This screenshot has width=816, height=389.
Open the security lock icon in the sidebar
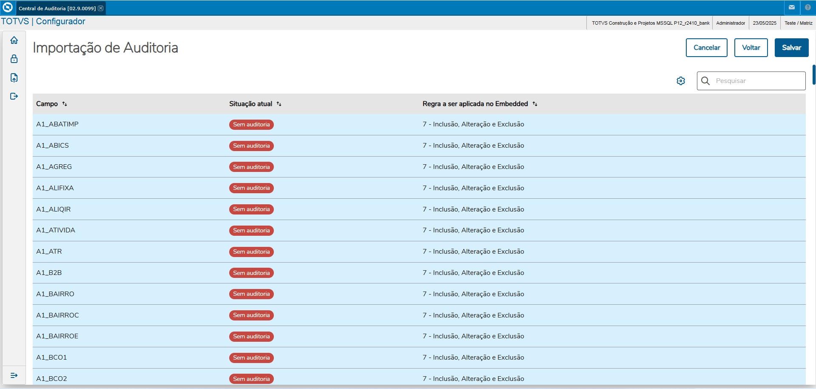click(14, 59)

--

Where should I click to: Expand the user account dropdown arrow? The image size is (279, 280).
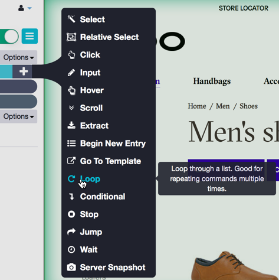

...

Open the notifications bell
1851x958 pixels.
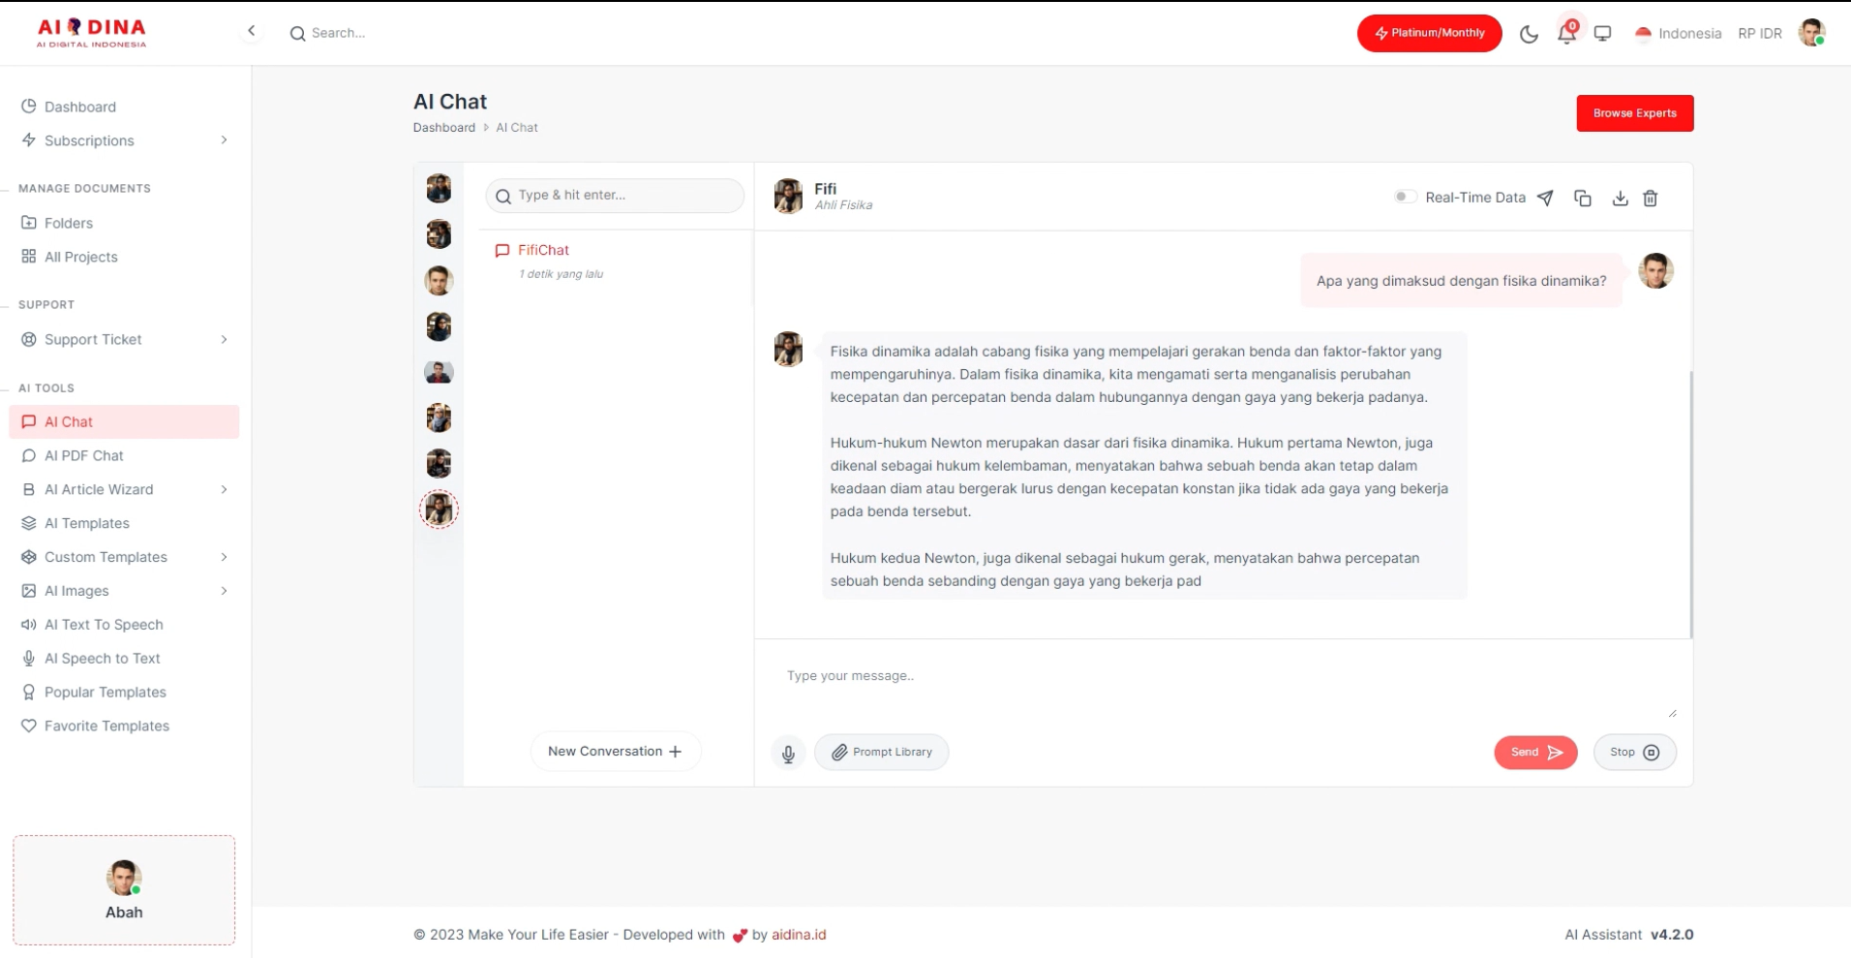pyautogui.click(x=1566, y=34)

Stated exercise —
Reproduce only the material from the line with "This screenshot has width=816, height=389." to the line with "click(14, 59)", substituting "side panel" for "sidebar" and changing nothing else. Leave the pictures out.

Answer in full —
This screenshot has width=816, height=389.
Open the security lock icon in the side panel
click(14, 59)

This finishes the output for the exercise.